Table of Contents
- DMR Approach and Interpretation
- The Design Matrix and Covariates
DMR Approach and Interpretation
The main statistical approach applied by the executable script located in the
exec folder is
dmrseq::dmrseq(), which identifies DMRs in a two step approach:
- DMR Detection: The differences in CpG methylation for the effect of interest are pooled and smoothed to give CpG sites with higher coverage a higher weight, and candidate DMRs with a difference between groups are assembled.
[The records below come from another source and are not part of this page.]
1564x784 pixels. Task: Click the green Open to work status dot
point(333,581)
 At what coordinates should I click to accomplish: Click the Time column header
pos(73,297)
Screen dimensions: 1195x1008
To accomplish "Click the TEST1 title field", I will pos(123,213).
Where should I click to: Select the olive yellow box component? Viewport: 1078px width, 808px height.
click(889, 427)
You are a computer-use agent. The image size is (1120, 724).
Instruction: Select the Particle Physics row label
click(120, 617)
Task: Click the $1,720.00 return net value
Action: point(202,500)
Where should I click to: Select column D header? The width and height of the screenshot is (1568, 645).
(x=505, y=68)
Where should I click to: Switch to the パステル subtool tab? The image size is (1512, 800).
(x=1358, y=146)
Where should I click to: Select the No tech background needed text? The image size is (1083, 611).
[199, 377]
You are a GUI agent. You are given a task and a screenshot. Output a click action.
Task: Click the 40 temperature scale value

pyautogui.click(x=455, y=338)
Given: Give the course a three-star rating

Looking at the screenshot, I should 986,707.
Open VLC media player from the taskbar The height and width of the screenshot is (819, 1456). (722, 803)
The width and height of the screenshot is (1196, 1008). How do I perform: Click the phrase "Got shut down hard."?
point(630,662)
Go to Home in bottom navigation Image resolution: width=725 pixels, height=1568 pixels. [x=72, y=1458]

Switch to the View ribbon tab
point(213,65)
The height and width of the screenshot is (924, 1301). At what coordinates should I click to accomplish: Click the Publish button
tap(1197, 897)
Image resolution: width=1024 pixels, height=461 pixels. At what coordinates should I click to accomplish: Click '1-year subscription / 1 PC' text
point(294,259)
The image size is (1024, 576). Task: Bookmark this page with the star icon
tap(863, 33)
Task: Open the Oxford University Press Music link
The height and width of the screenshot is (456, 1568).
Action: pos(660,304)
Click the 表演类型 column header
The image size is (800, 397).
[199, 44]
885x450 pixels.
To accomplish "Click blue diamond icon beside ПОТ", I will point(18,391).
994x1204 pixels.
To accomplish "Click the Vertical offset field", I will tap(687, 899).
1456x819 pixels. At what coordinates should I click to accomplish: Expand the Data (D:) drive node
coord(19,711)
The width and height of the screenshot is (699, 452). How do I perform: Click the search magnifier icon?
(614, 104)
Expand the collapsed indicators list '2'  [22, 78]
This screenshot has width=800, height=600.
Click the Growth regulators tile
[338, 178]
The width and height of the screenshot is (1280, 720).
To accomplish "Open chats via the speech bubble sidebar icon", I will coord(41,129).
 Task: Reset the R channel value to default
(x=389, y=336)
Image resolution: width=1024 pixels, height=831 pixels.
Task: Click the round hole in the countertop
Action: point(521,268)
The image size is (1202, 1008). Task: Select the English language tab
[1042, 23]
- Statistical Analysis: A region statistic for each DMR, which is comparable across the genome, is estimated via the application of a generalized least squares (GLS) regression model with a nested autoregressive correlated error structure for the effect of interest. Then, permutation testing of a pooled null distribution enables the identification of significant DMRs This approach accounts for both inter-individual and inter-CpG variability across the entire genome.
The main estimate of a difference in methylation between groups is not a fold change but rather a beta coefficient, which is representative of the average effect size; however, it is on the scale of the arcsine transformed differences and must be divided by π (3.14) to be similar to the mean methylation difference over a DMR, which is provided in the
percentDifference column. Since the testing is permutation based, it provides empirical p-values as well as FDR corrected q-values.
One of the key differences between
dmrseq and other DMR identification packages, like
bsseq, is that
dmrseq is performing statistical testing on the DMRs themselves rather than testing for differences in single CpGs that are then assembled into DMRs like
bsseq::dmrFinder() does. This unique approach helps with controlling the false discovery rate and testing the correlated nature of CpG sites in a regulatory region, while also enabling complex experimental designs. However, since
dmrseq::dmrseq() does not provide individual smoothed methylation values,
bsseq::BSmooth() is utlized to generate individual smoothed methylation values from the DMRs. Therefore, while the DMRs themselves are adjusted for covariates, the indvidual smoothed methylation values for these DMRs are not adjusted for covaraites.
You can also read my general summary of the drmseq approach on EpiGenie.
Example DMR Each dot represents the methylation level of an individual CpG in a single sample, where the size of the dot is representative of coverage. The lines represent smoothed methylation levels for each sample, either control (blue) or DS (red). Genic and CpG annotations are shown below the plot.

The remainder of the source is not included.